How it comes together

During the pandemic restrictions there was genuine concern that many students on professional courses may not meet all their requirements – particularly around practical work, competency assessments, and placements. The government was very keen that the various accrediting and regulatory bodies came together to ensure that contingencies could be made.

So they turned to the Quality Assurance Agency.

It wasn’t one of the DQB requirements – so wasn’t covered by mandatory subscriptions in England – but QAA has always maintained close ties with the many PSRBs that have an interest in the sector, not least so they can feed into the subject benchmarks that help to define what applicants can expect from any course. QAA managed to get disparate PSRBs to agree on approaches over Zoom(!), and helped them communicate these mitigations and contingencies clearly to providers and course leaders.

The Office for Students also has some links to PSRBs – they are listed (via a link to a list hosted by HESA) as “people we work with”, and they had some involvement in things like the TEF subject pilot. But there’s no regular meeting, no board representation, no named liaison, and no PSRB panel. And OfS spokesperson told me that:

We have ongoing relationships with PSRBs and engage with them on a number of relevant regulatory matters, in particular quality.

Perhaps there should be something a bit more formal?

4 responses to “The UK’s shadow higher education regulators

  1. And of course, what’s on Unistats is just the undergraduate provision. Any provider with postgraduate courses that have PSRB accreditation has even more to deal with.

  2. Hi David, might be worth reminding your readers that there are plenty of PSRB relationships that aren’t in coverage for the Unistats data – for instance CILEX (https://www.westminster.ac.uk/law-short-courses/cilex-cpq), so your data illustrate the issue but they are incomplete. In fact it maybe supports your point that there’s no single source of data from which you could even attempt to chart all these relationships.

> _TASKS TO COMPLETE_
[A] Say whether each statement agrees with the PSRB passage, answering yes or no and quoting the exact words from the PSRB passage that decide it.
(i) Working with PSRBs was one of the DQB requirements.
(ii) The Office for Students has a named liaison for PSRBs.
(iii) QAA got PSRBs to agree on approaches over Zoom.
[B] Reproduce the PSRB passage word for word, from "4 responses to" up to and including "to deal with.".
The entries that come after this text are not needed for anything here.

> _STUDY MATERIAL_

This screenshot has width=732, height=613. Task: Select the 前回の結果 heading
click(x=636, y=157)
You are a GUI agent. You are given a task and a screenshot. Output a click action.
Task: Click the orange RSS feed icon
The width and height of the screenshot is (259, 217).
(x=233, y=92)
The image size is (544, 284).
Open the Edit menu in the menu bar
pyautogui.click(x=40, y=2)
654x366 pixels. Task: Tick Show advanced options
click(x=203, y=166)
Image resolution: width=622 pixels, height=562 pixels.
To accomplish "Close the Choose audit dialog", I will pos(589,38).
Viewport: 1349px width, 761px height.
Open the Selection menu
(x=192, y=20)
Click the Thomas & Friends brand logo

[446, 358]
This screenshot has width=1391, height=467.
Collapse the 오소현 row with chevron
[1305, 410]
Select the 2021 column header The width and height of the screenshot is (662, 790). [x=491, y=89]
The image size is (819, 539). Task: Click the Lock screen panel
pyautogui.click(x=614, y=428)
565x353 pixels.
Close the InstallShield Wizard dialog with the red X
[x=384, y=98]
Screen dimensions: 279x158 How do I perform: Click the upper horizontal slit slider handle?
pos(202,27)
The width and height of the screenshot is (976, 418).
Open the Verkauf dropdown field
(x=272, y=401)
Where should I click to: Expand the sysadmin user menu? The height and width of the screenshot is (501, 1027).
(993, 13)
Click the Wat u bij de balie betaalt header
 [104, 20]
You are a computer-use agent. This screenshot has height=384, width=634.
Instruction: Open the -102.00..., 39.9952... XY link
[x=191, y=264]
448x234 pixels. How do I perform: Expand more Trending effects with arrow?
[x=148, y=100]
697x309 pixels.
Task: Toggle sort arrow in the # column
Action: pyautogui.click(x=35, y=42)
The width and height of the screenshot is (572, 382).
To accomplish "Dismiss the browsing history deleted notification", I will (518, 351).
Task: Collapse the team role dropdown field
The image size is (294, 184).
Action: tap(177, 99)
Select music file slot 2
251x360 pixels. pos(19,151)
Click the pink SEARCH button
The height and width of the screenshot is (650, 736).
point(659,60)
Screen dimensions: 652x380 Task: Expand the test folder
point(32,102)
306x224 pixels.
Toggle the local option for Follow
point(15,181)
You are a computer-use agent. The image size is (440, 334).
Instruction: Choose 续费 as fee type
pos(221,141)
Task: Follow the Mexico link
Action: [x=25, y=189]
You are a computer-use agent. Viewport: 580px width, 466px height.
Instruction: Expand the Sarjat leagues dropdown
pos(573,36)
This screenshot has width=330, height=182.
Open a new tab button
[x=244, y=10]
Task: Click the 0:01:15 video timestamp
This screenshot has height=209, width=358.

> _ANSWERS TO THE EXERCISE_
[A]
(i) No: "It wasn’t one of the DQB requirements"
(ii) No: "But there’s no regular meeting, no board representation, no named liaison, and no PSRB panel."
(iii) Yes: "QAA managed to get disparate PSRBs to agree on approaches over Zoom(!)"

[B]
4 responses to “The UK’s shadow higher education regulators

  1. And of course, what’s on Unistats is just the undergraduate provision. Any provider with postgraduate courses that have PSRB accreditation has even more to deal with.